If it is then take a water bottle with and keep it filled, rather than splashing out on bottled water. You can also ask for tap water when eating out if it is safe to do so – once again potentially saving money on buying expensive bottles.
Arrange your own excursions
While there will always be some places which are better on a guided tour, arranging your own trips to museums and other attractions can often prove cheaper, especially if you can make your own way there by public transport.
Wherever you’re going, also look at what free events might be happening while you are there, and what other activities you can do without paying a penny. For example, a trip to the beach a day out in a park, a walking tour of your destination, or a visit to a local market or shops can all be done for free.
Walking tours of your chosen destination can cost nothing (Picture: Getty Images)
Often other attractions such as historical sites can make for a fun activity and will cost nothing. And depending on where you’re going some museums and galleries may be free too – once again check before you set off what’s available at your destination and how much, if anything, you will have to pay to visit.
If you’re staying at a hotel or resort, free activities may also be available for younger family members during the day, while they may also provide free entertainment in the evening.
Take advantage of discounts
Once again this will require research but if you’re under 18, over 60 or a student you may well be able to take advantage of your age or status to get concessionary rates and discounts on attractions, plays, shows and other events.
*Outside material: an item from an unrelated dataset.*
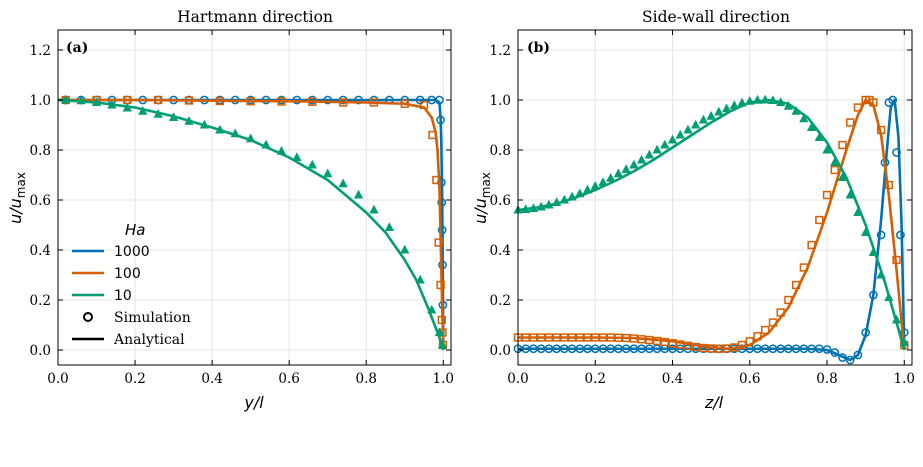  I want to click on x-tick-label: 0.6, so click(750, 379).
Depending on where you’re going it’s worth looking into this before you leave to see what you might be entitled to.
Beware of mobile phone charges
Roaming charges can be expensive when you’re abroad – so speak to your mobile phone provider before you go and see what deals might be available.
They may be able to provide you with a data package you can use abroad for a set amount of money – but make sure the country you are visiting is served by your provider first.
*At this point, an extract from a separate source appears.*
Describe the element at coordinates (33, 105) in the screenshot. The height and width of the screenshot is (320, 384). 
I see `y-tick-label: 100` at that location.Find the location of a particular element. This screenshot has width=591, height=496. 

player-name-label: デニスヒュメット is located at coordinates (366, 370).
Try to avoid racking up those roaming bills (Picture: Getty Images)
You can also avoid data charges by taking advantage of free wifi at your destination – double check whether your accommodation includes this or if they will charge extra for it.
Make sure your EHIC is up to date
This card allows you to get state health care in EU countries for the same cost as a resident of that country – meaning if it’s free there, you’ll get it for free also, or if it’s cheap you won’t end up paying a huge amount should you need treatment.
If you have a UK EHIC it’ll remain valid until the date of expiration after which you’ll need to apply for a UK GHIC to replace it.
Bear in mind the EHIC and GHIC are not a replacement for travel insurance so you’ll still need that cover.
You should note also you cannot use it in non-EU countries including Norway, Iceland or Liechtenstein – while only certain people, such as UK and Swiss nationals, refugees and stateless people can use it in Switzerland.
You can find out more information at gov.uk.